Yesterday, from memory: Up-to-date XO (CE) said there were Pool updates available, but the three individual XCP-ng hosts showed nothing available. I went to https://xcp-ng.org/blog/tag/security/ and did not see any new patches published for January, and I feared that the previous updates from October had somehow not been fully installed. I put hosts into Maintenance Mode and rebooted them, and patches were seemingly installed as part of the reboot. I don't recall if I rebooted (and therefore patched) the Master first or not as you are supposed to do. This was a bit unsettling.

As of this morning, Central Time US, for our three-node XS 8.4 Pool also managed by the same XO (CE), I see patches available in XO both at the Pool level and at the Host level as expected. (Yesterday, I did not see any patches reported by XO for our XS 8.4 Pool.)

Danp

@robertblissitt You can check /var/log/yum.log on the XCP-ng hosts to see when the updates were actually applied, but there isn't anything in a standard installation of XO / XCP-ng that would trigger an "automated" update of missing patches.

robertblissitt

@Danp Thank you, and I could easily be misremembering how the patches got installed - I may have clicked a button (at the Host level?) to install them even though I could not see any to install. The other events I mention, however, I am more certain of.

marcoi

applied latest patches to my two host pool without issue.

Pilow

currently having heavy issues with a production cluster of 3 hosts
RPU launched, all VMs except one did evacuate the Master. we managed to shutdown this VM/restart it on another host
we had
Master patch & reboot proceeded
Then RPU tried to evacuate a slave host and all VM are now locked we can't shutdown/hard shutdown them,
we have a critical VM on this host that is still running, we tried to snapshot it in case of need of hard reboot of the host, but OPERATION NOT SUPPORTED DURING AN UPGRADE
we manually install patches on the host without reboot and then snapshot proceeded
I hope this VM is secured by this snapshot...
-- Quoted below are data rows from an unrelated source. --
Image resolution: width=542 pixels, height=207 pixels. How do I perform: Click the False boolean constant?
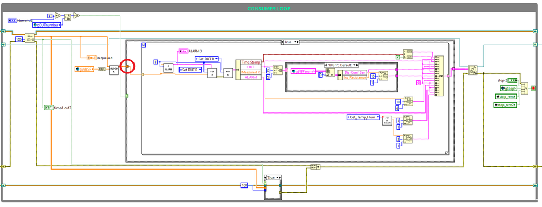coord(398,57)
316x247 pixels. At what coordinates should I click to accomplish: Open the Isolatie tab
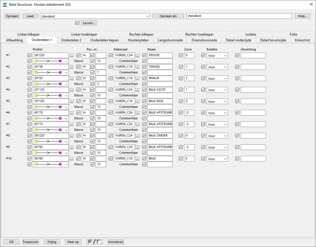tap(251, 34)
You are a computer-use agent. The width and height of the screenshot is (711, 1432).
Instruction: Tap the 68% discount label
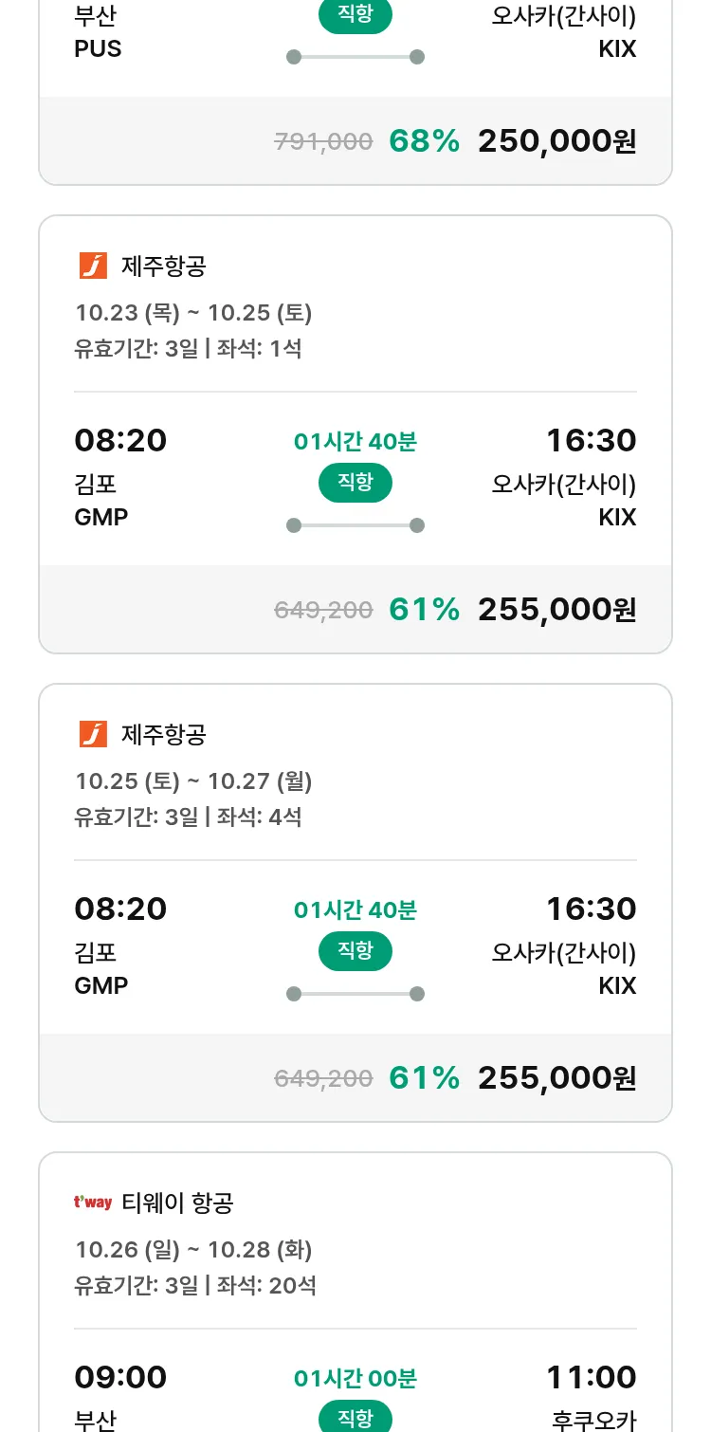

ticket is open with pro support but quite stalled for now... no news since yesterday Ticket#7751752

olivierlambert

That's a weird one Ping @Team-Hypervisor-Kernel

Pilow

@olivierlambert shoutout to @danp that did a takeover of the incident ticket

he headed me the right way to resolution of the problem, my production pool is back up & running with its VMs.

there was indeed a diff between what was seen by "xl list"/"xenops-cli list" and what was seen by XOA in the web ui.
a couple "xl destroy pid" to destroy zombie VMs, and toolstack restarts later, all is now up.
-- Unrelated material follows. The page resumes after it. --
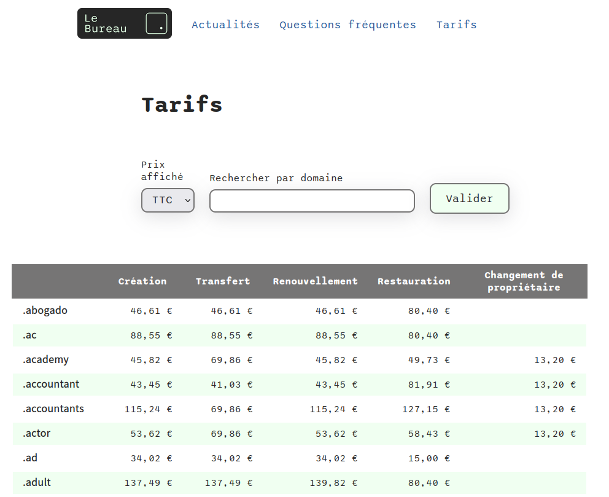Click the .academy creation price cell
This screenshot has width=609, height=497.
pos(150,359)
I don't know how the hell a simple RPU did get me in this situation though...

olivierlambert

Oh wow. Indeed, that's strange. And big kudos to @danp then!!

robertblissitt

@Pilow I've been wondering lately if I should do a Rolling Pool Reboot before any Rolling Pool Update. This might allow me to identify problems in advance and I would also be installing the patches on freshly-rebooted hosts.

Pilow

@robertblissitt yup, afterward this seems to be a good best practice...
my hosts were up for 4 month, and because of DNS resolution problem had 77 patches to catch up (80 for one with advanced telemetry enabled)

a rolling reboot would have probably put in front the initial migration/evacuation problem (and subsequent zombies VMs)

and no patches applied, and no pool in a semi upgraded state

note to my future self, try a rolling reboot first.